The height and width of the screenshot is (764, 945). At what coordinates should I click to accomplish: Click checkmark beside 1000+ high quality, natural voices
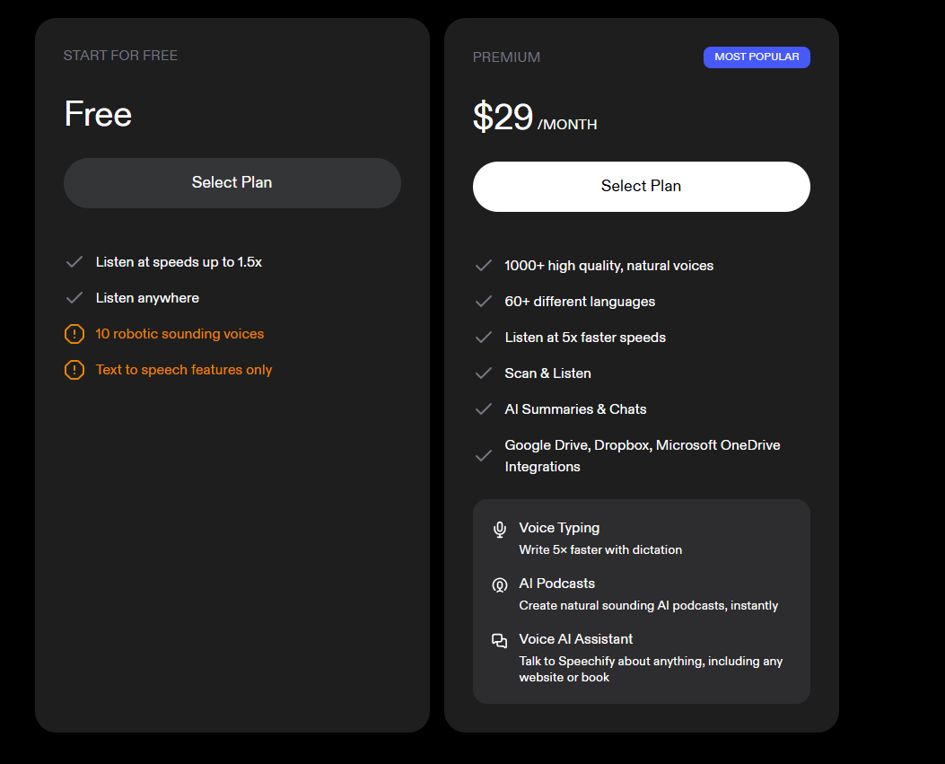coord(484,266)
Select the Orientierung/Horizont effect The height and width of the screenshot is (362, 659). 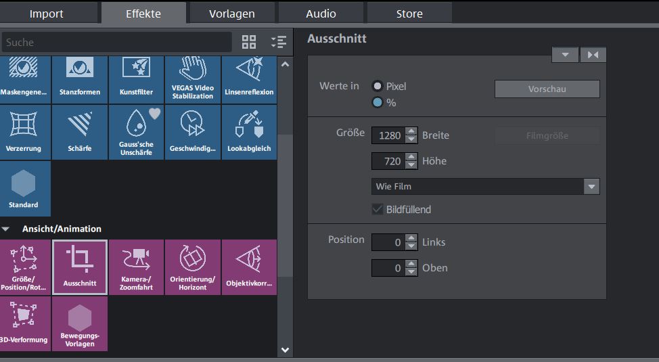(x=192, y=267)
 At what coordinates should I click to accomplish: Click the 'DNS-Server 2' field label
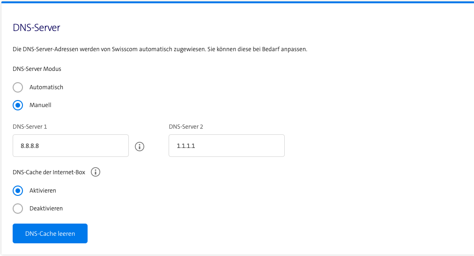coord(186,126)
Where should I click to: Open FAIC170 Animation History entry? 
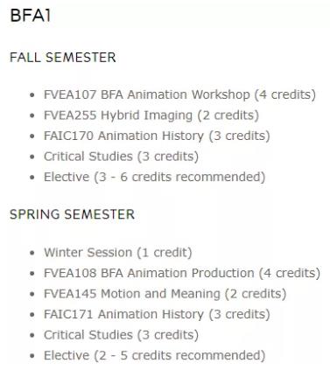[x=157, y=136]
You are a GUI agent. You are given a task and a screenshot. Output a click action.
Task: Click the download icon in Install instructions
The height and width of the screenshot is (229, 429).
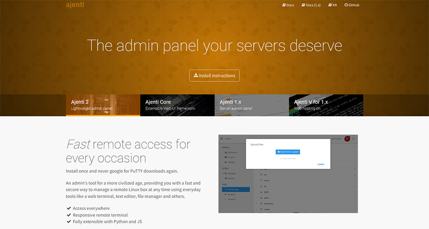pyautogui.click(x=196, y=76)
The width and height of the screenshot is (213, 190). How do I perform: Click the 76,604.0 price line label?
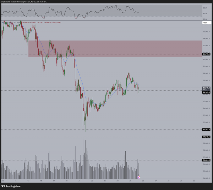(206, 160)
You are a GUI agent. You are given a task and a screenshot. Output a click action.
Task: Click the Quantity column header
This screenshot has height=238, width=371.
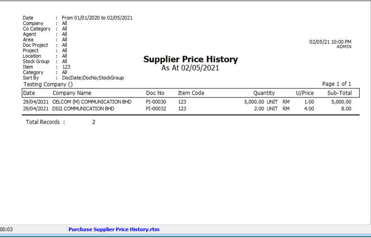tap(264, 93)
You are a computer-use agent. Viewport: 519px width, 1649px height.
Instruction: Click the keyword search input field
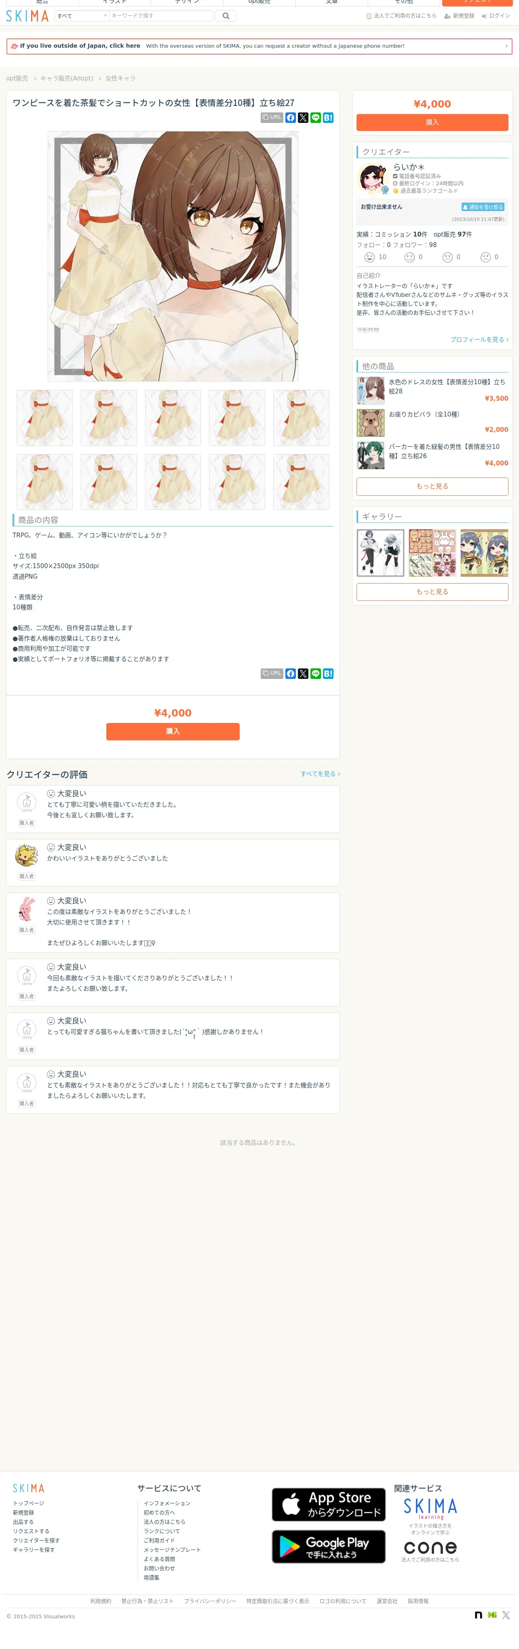[161, 15]
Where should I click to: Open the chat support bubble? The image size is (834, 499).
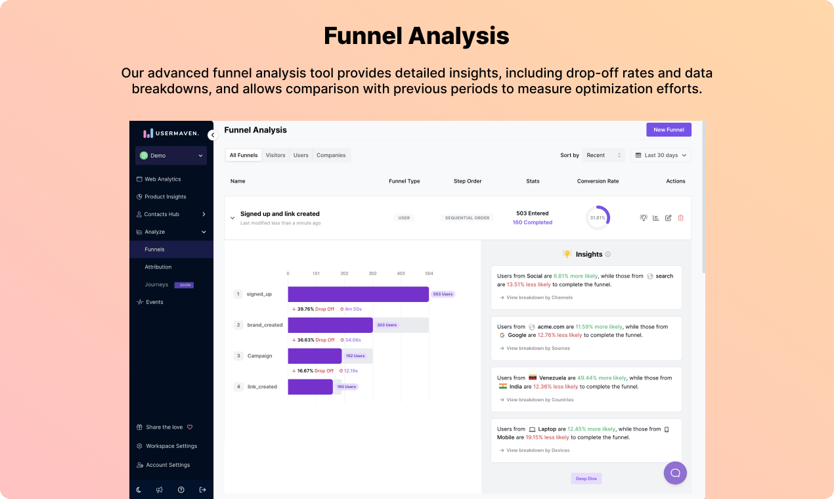pyautogui.click(x=675, y=473)
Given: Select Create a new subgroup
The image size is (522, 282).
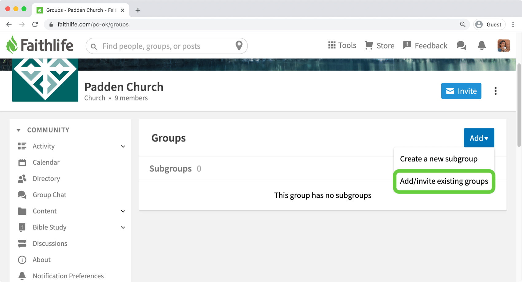Looking at the screenshot, I should click(438, 159).
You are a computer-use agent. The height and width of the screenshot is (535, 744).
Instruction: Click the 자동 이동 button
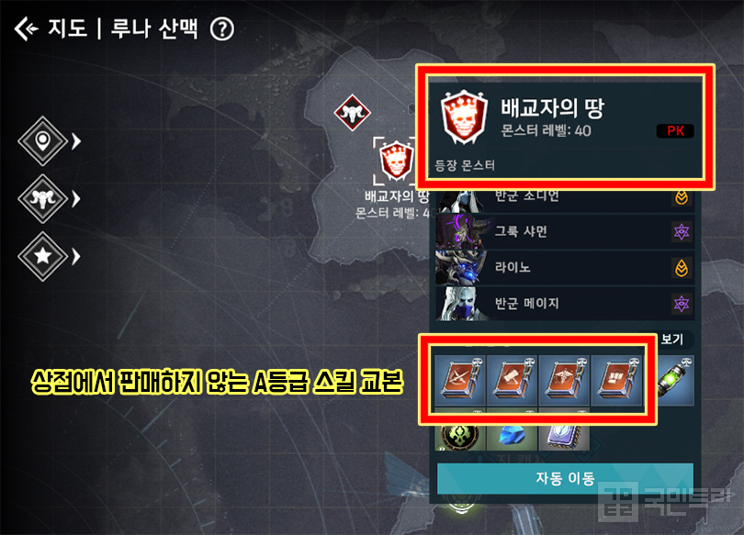tap(565, 478)
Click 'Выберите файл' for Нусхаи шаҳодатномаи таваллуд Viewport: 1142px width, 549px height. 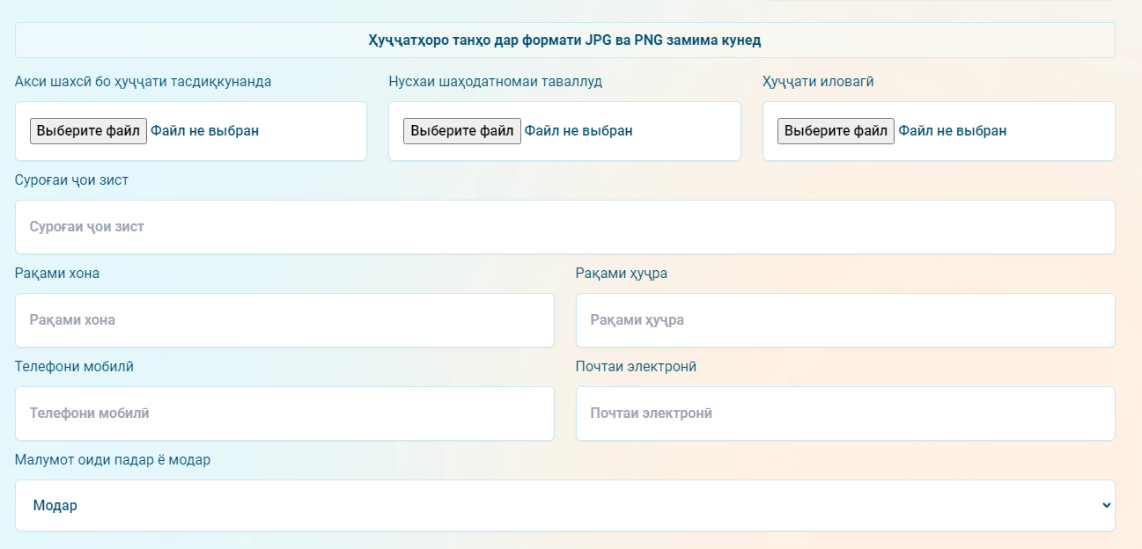461,131
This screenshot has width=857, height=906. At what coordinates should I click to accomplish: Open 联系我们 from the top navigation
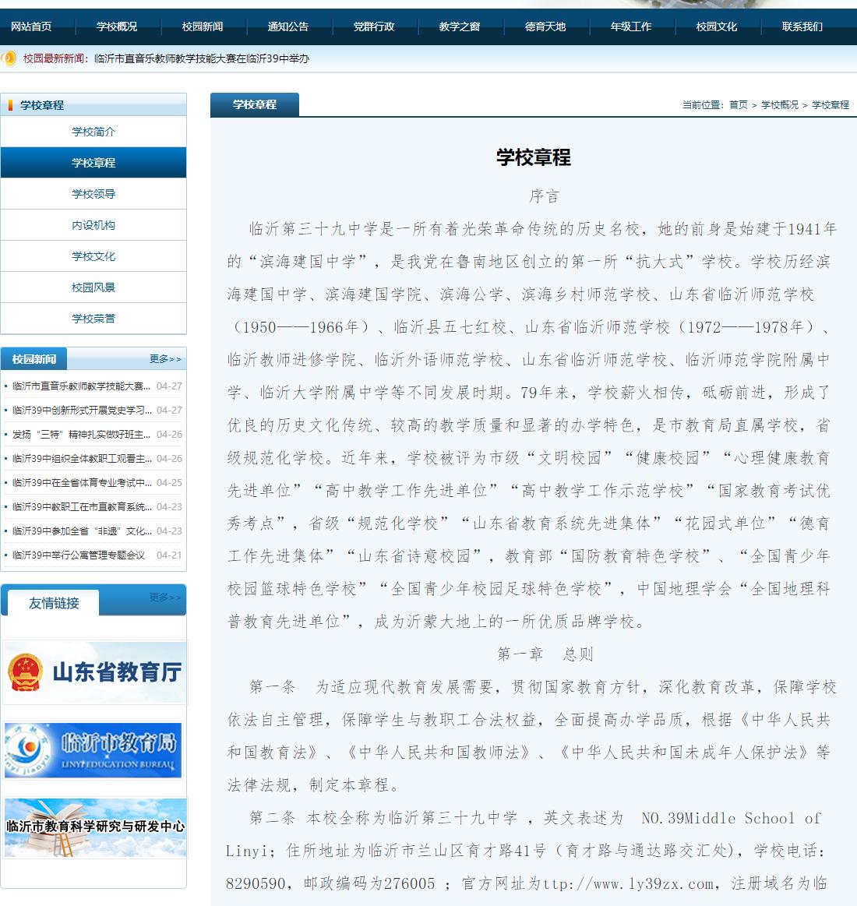pos(802,26)
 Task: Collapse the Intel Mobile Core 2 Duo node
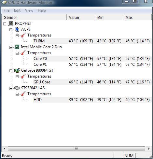pos(11,47)
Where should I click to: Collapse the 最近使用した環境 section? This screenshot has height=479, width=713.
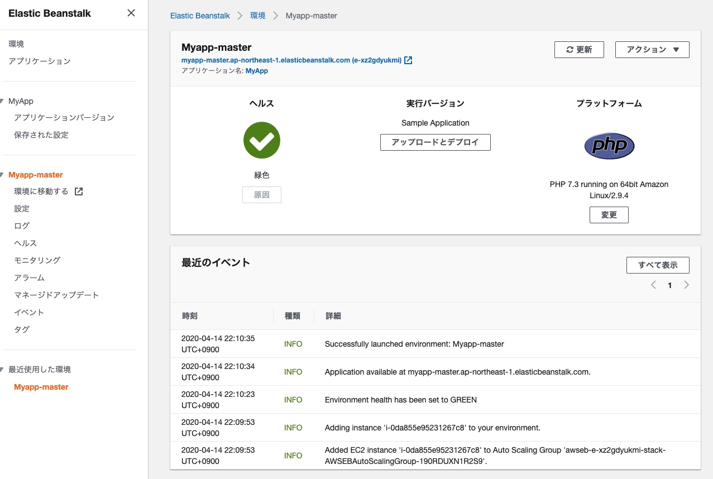pyautogui.click(x=3, y=370)
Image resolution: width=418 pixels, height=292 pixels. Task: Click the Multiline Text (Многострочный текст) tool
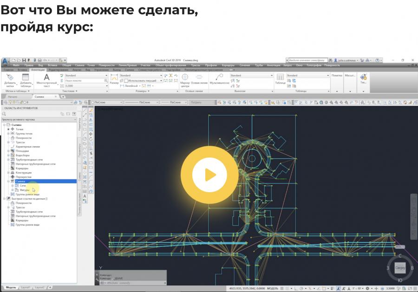(46, 80)
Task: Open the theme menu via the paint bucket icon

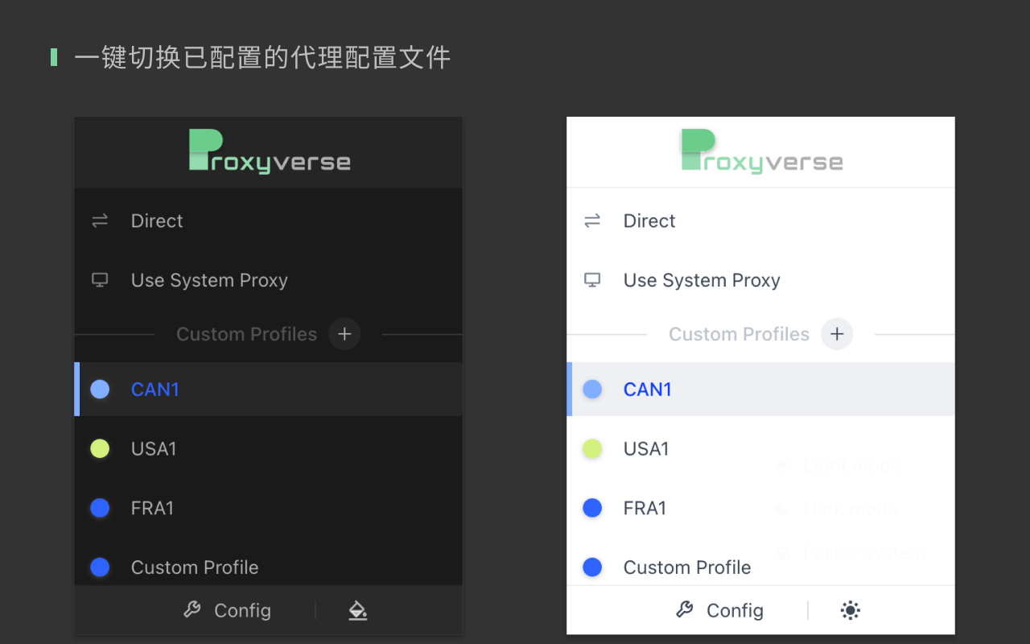Action: (357, 610)
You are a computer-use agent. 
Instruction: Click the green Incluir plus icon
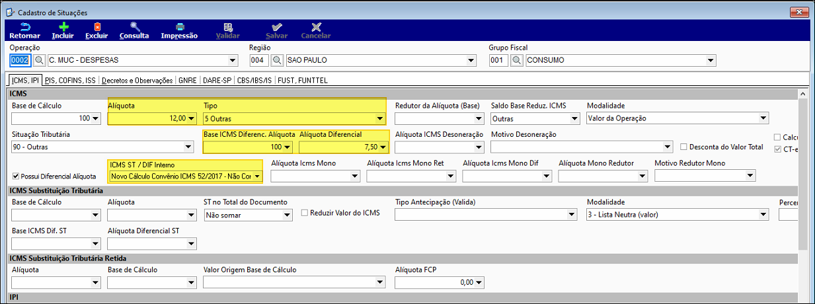pyautogui.click(x=63, y=27)
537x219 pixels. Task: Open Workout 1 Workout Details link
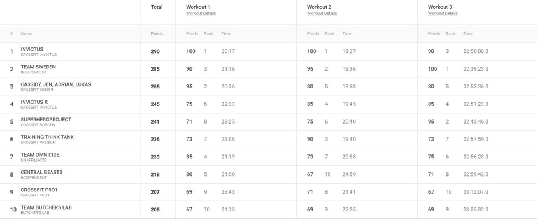(x=201, y=13)
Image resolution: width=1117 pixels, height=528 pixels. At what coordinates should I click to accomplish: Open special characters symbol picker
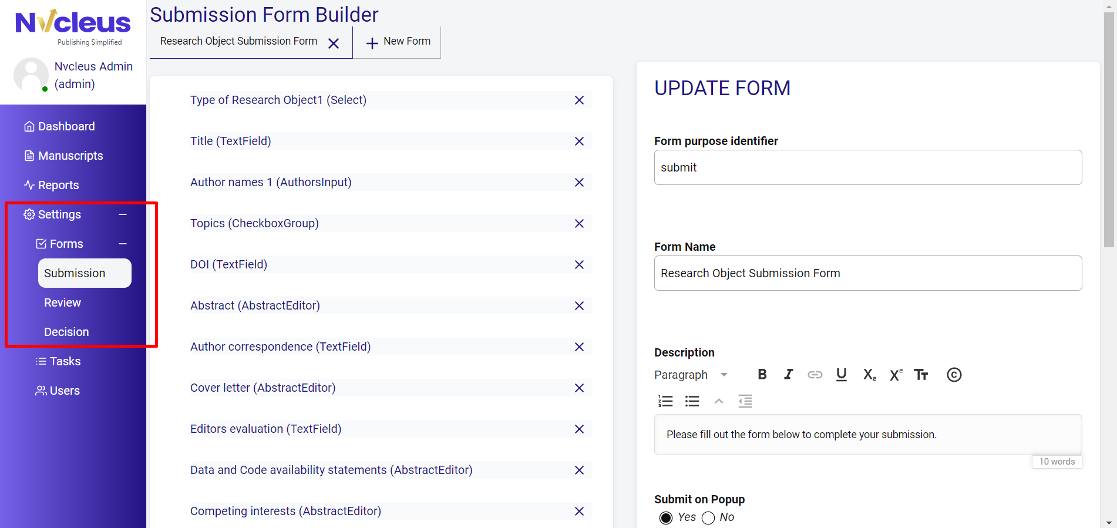pyautogui.click(x=954, y=375)
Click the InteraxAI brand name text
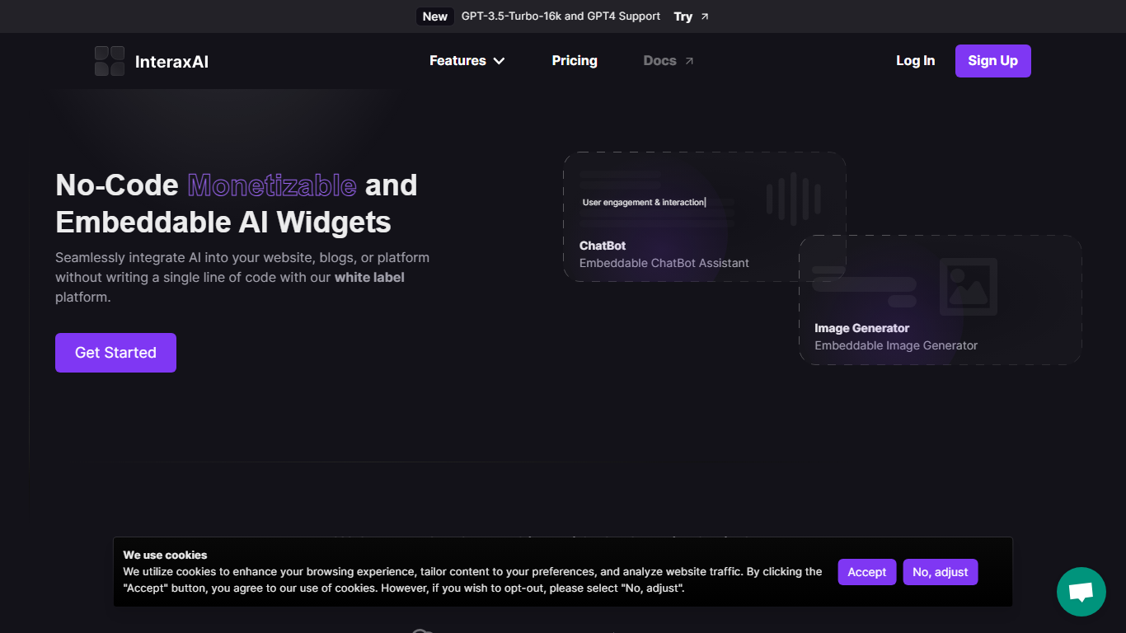The width and height of the screenshot is (1126, 633). (171, 62)
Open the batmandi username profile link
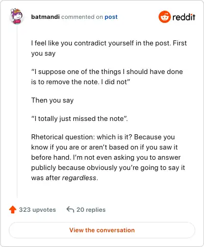 coord(45,17)
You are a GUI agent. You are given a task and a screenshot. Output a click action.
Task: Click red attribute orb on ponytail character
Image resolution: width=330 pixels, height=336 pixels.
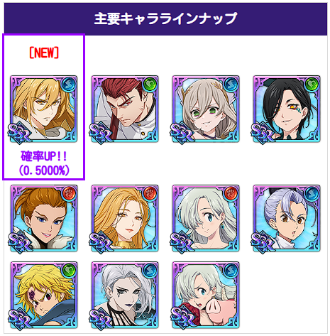(69, 193)
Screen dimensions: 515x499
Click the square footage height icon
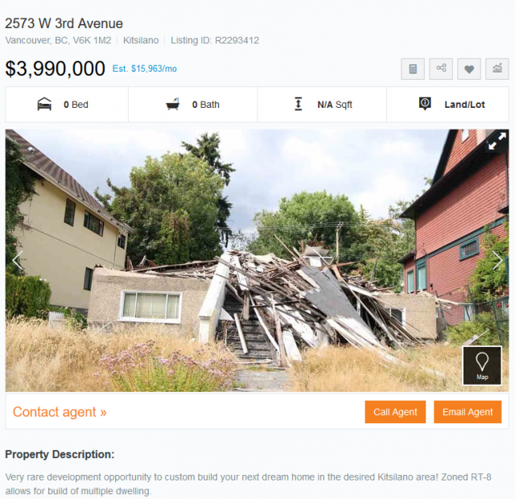299,104
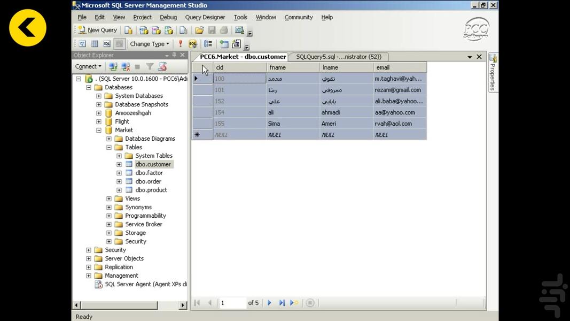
***
__What is needed__
Starting at the line that contains "Image resolution: width=1117", retype each line through the end of the data exactly, and leave out every picture.

__Reply to the task__
Image resolution: width=1117 pixels, height=528 pixels. At what coordinates should I click to accomplish: Open special characters symbol picker
pyautogui.click(x=954, y=375)
Click the InteraxAI brand name text
The width and height of the screenshot is (1126, 633). (171, 62)
Open the batmandi username profile link
 coord(45,17)
You are a GUI agent. You are given a task and a screenshot. Output a click action.
Task: Click red attribute orb on ponytail character
Image resolution: width=330 pixels, height=336 pixels.
(69, 193)
Screen dimensions: 515x499
Click the square footage height icon
299,104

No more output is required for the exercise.